Professor of Economics and Finance of the Built Environment, University College London  

Professor D’Maris Coffman FRHistS FSA FRGS PFHEA FAcSS was conferred to the Fellowship of the Academy in autumn 2023. She is Professor of Economics and Finance of the Built Environment at The Bartlett at University College London and Vice Dean Innovation and Enterprise at The Bartlett. Her research spans infrastructure, construction, and climate change and she works at the interstices of economic geography, economic history and infrastructure economics.

From February 2017 to August 2023, D’Maris was Director of the Bartlett School of Sustainable Construction and its predecessor the Bartlett School of Construction and Project Management. Before moving to UCL in 2014, she spent six years as a Fellow at Newnham College, University of Cambridge, where she established the Centre for Financial History (now at Darwin College) and served ex-officio on the Board of Managers of Cambridge Finance.

D’Maris is an Editor-in-Chief of Structural Change and Economic Dynamics; and she is currently guest editing special issues for the Environmental Impact Assessment Review and the International Journal of Production Research. She further serves on the editorial boards of Economia Politica, the Journal of Cleaner Production, Frontiers in Engineering Management, and the Chinese Journal of Population, Resources and Environment.

In recognition of D’Maris’ outstanding research contributions, she has been elected Visiting Professor at Università degli Studi di Milano Statale (2020-2022), Visiting Professor at Renmin University of China (2017-2022), and Distinguished Visiting Professor at Tsinghua University (2022-present). She has also been elected a Fellow of the Royal Historical Society (UK), Istituto Lombardo Accademia di Scienze e Lettere (Italy), Royal Geographical Society (UK), and the Society of Antiquaries of London, and is a Principal Fellow of the Higher Education Academy.

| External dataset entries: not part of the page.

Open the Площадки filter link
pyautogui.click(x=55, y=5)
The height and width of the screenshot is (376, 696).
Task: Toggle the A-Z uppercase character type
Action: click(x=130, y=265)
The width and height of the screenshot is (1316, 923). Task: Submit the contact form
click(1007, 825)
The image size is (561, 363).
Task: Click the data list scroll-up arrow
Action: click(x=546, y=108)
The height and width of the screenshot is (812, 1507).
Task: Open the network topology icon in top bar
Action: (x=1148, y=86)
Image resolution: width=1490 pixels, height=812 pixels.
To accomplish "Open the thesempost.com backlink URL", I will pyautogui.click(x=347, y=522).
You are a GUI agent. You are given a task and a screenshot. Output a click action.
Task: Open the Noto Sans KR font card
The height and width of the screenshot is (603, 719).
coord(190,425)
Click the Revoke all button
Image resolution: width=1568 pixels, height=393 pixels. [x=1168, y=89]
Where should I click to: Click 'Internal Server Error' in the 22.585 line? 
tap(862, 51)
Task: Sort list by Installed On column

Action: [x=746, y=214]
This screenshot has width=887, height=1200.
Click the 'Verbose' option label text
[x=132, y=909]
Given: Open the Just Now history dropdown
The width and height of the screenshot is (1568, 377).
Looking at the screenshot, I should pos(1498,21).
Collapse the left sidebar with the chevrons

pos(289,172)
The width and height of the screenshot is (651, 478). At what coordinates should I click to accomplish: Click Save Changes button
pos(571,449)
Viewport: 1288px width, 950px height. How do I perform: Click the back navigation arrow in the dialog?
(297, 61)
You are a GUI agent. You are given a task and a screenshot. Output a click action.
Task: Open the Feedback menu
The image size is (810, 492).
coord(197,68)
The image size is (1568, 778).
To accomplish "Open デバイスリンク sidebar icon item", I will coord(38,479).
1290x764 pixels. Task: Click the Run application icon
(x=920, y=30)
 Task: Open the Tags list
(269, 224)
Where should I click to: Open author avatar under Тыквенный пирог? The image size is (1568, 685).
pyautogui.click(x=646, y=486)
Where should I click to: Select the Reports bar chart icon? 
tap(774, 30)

Find out more about Professor D’Maris Coffman

Why do the social sciences matter?

We cannot build better and fairer societies unless we understand how our own institutions, social hierarchies, cultural norms, and political cultures have contributed to the most vexing problems we face, including, for example, climate change and climate justice, biodiversity loss, and the treatment of historically marginalised groups. The social sciences collectively can help us to ask the right questions, and to understand that while the possible answers are rarely simple, but rather nuanced and contingent, they can be made accessible and legible to the wider public.

What inspires you about your work?

I grew up during the Cold War, when most social science as practiced in the West was focussed on a potentially catastrophic global rivalry between capitalist and communist societies. Thirty years later, the collective challenges that we face transcend state boundaries, yet our collective commitment to global solutions is wavering in the face of nationalism and populism. I am inspired to contribute to international dialogues that aim to build the capabilities of states to work together to tackle the challenges we face, with the aim of leaving a better world for my son and the generations to follow. As such, what I enjoy most about my work is meeting people from all over the world who are working on creating policies that support decarbonisation of our energy and transport systems.

What is the most urgent issue social scientists need to tackle today and within the next three years?

The climate emergency is the greatest challenge we face. Rapid decarbonisation is primarily a social and political challenge, one that involves reconfiguring our societies, making them more sustainable, more resilient, and fairer in the process. Over the next three years, that means social scientists have a lot to do to provide evidentiary support for the optimal policy mix to support deep decarbonisation over the next decade and to build state capacities and the social consensus needed to ensure that these efforts are successful.

What does being a Fellow of the Academy of Social Sciences mean to you?

It is an enormous honour to be elected a Fellow of the Academy because it recognises my commitment to mobilising the multi-disciplinary social sciences to tackle the challenges of how to better equip nation-states to deliver top-down decarbonisation policies in a coordinated fashion. When I was in graduate school in history, I admired the intellectual ambition of The Annales School in France, even as I appreciated that histoire totale (a complete study of a historical problem) was an impossible dream. I feel that Fellowship in the Academy of Social Sciences amounts to recognition of custodianship of such an intellectual project in the Anglophone world.